HDS Industry Influencer Summit – The Other Stage
by Ken Wood on Nov 18, 2011
Last week was the inaugural HDS Influencer Summit, convened in downtown San Jose. This event included financial analysts, industry analysts and key industry bloggers. It is interesting that the majority (maybe all) of these attendees are related to the storage industry in some fashion. There are several blogs detailing the event and explaining the resounding “…they do that?” in these posts from my colleagues Frank and Miki. What I would like to describe here is the blogger breakout sessions, and the tour of the new Innovation Lab, which is an extension of the Hitachi Central Research Laboratory, the day after the main event.
There was a special breakout session during this event specifically for our invited industry bloggers, Greg Knieriemen (@Knieriemen), Nigel Poulton (@nigelpoulton), Chris Evans (@chrismevans) (not the Captain America Chris Evans), Devang Panchigar (@storagenerve) and Elias Khnaser (@ekhnaser), which overlapped some of the main event. By comparison, this portion of the event was more exciting than what was missed in the main event (in my biased opinion). I kicked off this breakout session with an overview of our “R&D and Futures” and an introduction of the new Innovation Lab at our headquarters. I also did a brief one slide description of three active projects we are working on in the lab and noted that these projects will be demonstrated the following day. Sorry, these projects are under NDA.

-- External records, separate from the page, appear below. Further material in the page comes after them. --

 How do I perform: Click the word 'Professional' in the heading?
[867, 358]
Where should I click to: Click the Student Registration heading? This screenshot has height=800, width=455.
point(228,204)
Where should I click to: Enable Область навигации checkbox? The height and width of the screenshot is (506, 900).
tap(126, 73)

After that tour, and while walking Greg out of the rest of the day’s activities, he stated to me “…you’ve probably have the greatest job in the world!” I replied back “trust me, this isn’t the only thing I do, and the rest of my job isn’t so great” (sorry Michael). However, I took this in meaning that my team is instrumental to changing the industry’s perception of the “New HDS”, or at least that’s how I interpreted his comment.
I didn’t think much more about his comment until this week when he followed up with an email to Michael Hay and myself basically stating the same. Unfortunately, he didn’t say that I WAS ‘doing a great job’ and he included Michael so I couldn’t edit his email before forwarding it ;^) Obviously, there’s a sense of pride when someone recognizes the work being done, especially since being so close to the work can take your focus off the larger vision.
It is rewarding for me and my team to know that we are helping to transform HDS from being viewed as a storage company to something more while keeping to our roots. I normally describe the difference between HDS and other technology companies in this market space as – companies that are primarily seen as a server company see storage as a place to keep data, but a storage company would treat data as the digital assets of an enterprise and use servers as a way of making that data useful to the business. To this, I also like to describe storage (at least the way HDS does it) as maintaining the “state” of the company, while servers can become “stateless” interchangeable components that essentially are data processing offload engines to the storage infrastructure.
I am definitely looking forward to following up with several participants of this event as I received many requests and questions. Also, I am looking forward to next year’s event, and what we will be sharing.